__課題 A__: 以下に示す山村の家族を描いた文章から、「この朝の農作業に、いつものよ」から「命にある悲哀を味わっている。」までの部分を一字一句変えずに引用してください。

__本文抜粋__:
****************
この朝の農作業に、いつものように、次男・利助が寝坊し、加わっていないで、甥のけさ吉から不平が出る。 
 
髪がボサボサのその利助は、「クサレヤッコ」と嫌われていた。 
 
「クサレ」とは、口臭・体臭が臭いという意味で、「ヤッコ」とは、この山中の寒村の掟として、長男以外は結婚できない次男以外の男たちのことで、いわば、飼い殺しにされる運命にある悲哀を味わっている。 
 
だから、運良く「夜這い」にありつければ儲けものというところである。 
 
その利助が、溶けた雪の水田の中から水子の死体を発見したのは、「楢山参り」の年に当たる翌春だった。 
 
自分の田んぼに遺棄されたことで、利助は欣やん・仁作兄弟の家に苦情を言いに行くが、病に伏せていたため、楢山祭りにしか食べられない「白萩様」(しらはぎさま=白飯)を食べさせようとしている母親・おかねが、自分の家の水子は、既に、墓に供養したと言うのだ。 
 
結局、欣やんからヤッコの常が水子を棄てたという話を聞き、利助は怒鳴り込むが、その事実をあっさりと認めるヤッコの常。 
 
「クサレの田んぼなら、てめぇの臭いで早く腐れると思ったから、わざわざ、持って行ってやっただぞ。ありがてぇと思え!」 
 
ヤッコの常の言い草である。 
 
一方、「根っこの家」では、女児の人身売買の仲介も兼ねる、行商の塩屋がおりんと話し込んでいた。 
 
去年、妻が栗拾いに行って崖から滑り落ち、事故死してしまい、以来、辰平は鰥夫(やもめ)暮らしを繋いでいた。
 
 塩屋の用件は、その辰平の後添いとして、向こう村の後家である玉やんが嫁いで来るという縁談であった。 
 
年は37。45歳の辰平と8歳違いの明朗な女性 ―― それが玉やんだった。 
 
一方、塩屋から、西の山で辰平を見たという話を聞き、おりんは、行方不明になっていた亭主・利平ではないかと疑い、辰平を問い詰めたが、含みのある言葉で否定される。(後半に伏線回収) 
 
ここから、母・おりんの、重くて辛い過去の話が、長男・辰平に対して語られる。
****************
__利用できる記録__:
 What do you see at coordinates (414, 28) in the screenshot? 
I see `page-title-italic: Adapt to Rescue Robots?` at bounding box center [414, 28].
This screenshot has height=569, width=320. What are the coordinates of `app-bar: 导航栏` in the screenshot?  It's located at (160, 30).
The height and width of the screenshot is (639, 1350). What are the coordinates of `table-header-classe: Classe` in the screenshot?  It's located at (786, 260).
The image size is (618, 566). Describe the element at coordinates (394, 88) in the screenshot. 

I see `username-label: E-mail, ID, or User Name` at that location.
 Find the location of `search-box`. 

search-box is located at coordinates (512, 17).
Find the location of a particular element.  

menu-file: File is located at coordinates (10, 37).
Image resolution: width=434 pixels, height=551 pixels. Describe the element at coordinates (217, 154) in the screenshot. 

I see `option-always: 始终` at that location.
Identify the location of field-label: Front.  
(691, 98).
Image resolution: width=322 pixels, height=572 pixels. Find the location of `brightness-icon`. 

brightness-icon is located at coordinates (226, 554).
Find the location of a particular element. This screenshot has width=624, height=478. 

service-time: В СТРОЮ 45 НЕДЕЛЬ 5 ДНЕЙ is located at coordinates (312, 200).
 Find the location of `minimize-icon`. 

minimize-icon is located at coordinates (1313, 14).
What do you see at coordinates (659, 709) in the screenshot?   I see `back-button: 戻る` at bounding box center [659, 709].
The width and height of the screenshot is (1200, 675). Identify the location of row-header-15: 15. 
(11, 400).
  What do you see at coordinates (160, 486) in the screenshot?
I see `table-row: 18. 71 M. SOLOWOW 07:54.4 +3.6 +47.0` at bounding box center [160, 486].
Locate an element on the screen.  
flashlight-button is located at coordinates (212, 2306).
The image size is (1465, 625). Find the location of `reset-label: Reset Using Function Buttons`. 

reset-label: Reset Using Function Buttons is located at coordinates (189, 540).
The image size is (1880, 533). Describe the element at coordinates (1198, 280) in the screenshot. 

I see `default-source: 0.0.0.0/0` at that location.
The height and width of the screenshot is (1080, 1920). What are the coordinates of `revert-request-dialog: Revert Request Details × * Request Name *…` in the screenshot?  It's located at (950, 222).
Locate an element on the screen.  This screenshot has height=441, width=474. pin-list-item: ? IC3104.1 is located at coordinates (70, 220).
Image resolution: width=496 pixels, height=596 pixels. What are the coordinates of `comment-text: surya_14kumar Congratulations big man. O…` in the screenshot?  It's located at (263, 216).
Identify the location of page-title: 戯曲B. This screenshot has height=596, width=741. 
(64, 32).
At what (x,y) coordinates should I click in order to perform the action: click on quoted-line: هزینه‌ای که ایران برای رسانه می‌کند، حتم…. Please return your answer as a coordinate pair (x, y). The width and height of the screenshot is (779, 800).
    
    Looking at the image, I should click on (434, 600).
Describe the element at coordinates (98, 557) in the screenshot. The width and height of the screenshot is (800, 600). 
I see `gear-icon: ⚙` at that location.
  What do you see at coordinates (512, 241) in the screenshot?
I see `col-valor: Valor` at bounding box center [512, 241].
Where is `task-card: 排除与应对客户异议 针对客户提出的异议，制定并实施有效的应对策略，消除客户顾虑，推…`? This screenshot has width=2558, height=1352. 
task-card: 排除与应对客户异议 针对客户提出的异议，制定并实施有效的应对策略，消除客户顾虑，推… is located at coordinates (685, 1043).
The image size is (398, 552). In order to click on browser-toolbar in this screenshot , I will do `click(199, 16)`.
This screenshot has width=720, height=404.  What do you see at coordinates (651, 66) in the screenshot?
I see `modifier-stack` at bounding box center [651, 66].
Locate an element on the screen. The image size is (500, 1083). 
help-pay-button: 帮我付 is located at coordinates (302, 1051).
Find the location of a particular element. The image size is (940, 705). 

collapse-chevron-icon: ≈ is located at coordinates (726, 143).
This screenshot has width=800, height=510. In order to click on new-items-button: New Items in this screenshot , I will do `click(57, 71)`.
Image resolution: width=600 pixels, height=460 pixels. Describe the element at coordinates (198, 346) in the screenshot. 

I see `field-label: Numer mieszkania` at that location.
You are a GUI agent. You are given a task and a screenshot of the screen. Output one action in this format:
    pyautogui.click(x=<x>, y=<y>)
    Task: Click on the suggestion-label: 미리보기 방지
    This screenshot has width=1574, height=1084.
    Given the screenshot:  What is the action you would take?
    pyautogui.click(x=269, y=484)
****************
__課題 B__: 上の記録から、「The image size is (1465, 625).」を含む行から「collapse-chevron-icon: ≈ is」を含む行までを、両端の行も含めてそのまま書き出してください。

__解答 A__:
この朝の農作業に、いつものように、次男・利助が寝坊し、加わっていないで、甥のけさ吉から不平が出る。 
 
髪がボサボサのその利助は、「クサレヤッコ」と嫌われていた。 
 
「クサレ」とは、口臭・体臭が臭いという意味で、「ヤッコ」とは、この山中の寒村の掟として、長男以外は結婚できない次男以外の男たちのことで、いわば、飼い殺しにされる運命にある悲哀を味わっている。

__解答 B__:
The image size is (1465, 625). Find the location of `reset-label: Reset Using Function Buttons`. 

reset-label: Reset Using Function Buttons is located at coordinates (189, 540).
The image size is (1880, 533). Describe the element at coordinates (1198, 280) in the screenshot. 

I see `default-source: 0.0.0.0/0` at that location.
The height and width of the screenshot is (1080, 1920). What are the coordinates of `revert-request-dialog: Revert Request Details × * Request Name *…` in the screenshot?  It's located at (950, 222).
Locate an element on the screen.  This screenshot has height=441, width=474. pin-list-item: ? IC3104.1 is located at coordinates (70, 220).
Image resolution: width=496 pixels, height=596 pixels. What are the coordinates of `comment-text: surya_14kumar Congratulations big man. O…` in the screenshot?  It's located at (263, 216).
Identify the location of page-title: 戯曲B. This screenshot has height=596, width=741. 
(64, 32).
At what (x,y) coordinates should I click in order to perform the action: click on quoted-line: هزینه‌ای که ایران برای رسانه می‌کند، حتم…. Please return your answer as a coordinate pair (x, y). The width and height of the screenshot is (779, 800).
    
    Looking at the image, I should click on (434, 600).
Describe the element at coordinates (98, 557) in the screenshot. The width and height of the screenshot is (800, 600). 
I see `gear-icon: ⚙` at that location.
  What do you see at coordinates (512, 241) in the screenshot?
I see `col-valor: Valor` at bounding box center [512, 241].
Where is `task-card: 排除与应对客户异议 针对客户提出的异议，制定并实施有效的应对策略，消除客户顾虑，推…`? This screenshot has width=2558, height=1352. 
task-card: 排除与应对客户异议 针对客户提出的异议，制定并实施有效的应对策略，消除客户顾虑，推… is located at coordinates (685, 1043).
The image size is (398, 552). In order to click on browser-toolbar in this screenshot , I will do `click(199, 16)`.
This screenshot has width=720, height=404.  What do you see at coordinates (651, 66) in the screenshot?
I see `modifier-stack` at bounding box center [651, 66].
Locate an element on the screen. The image size is (500, 1083). 
help-pay-button: 帮我付 is located at coordinates (302, 1051).
Find the location of a particular element. The image size is (940, 705). 

collapse-chevron-icon: ≈ is located at coordinates (726, 143).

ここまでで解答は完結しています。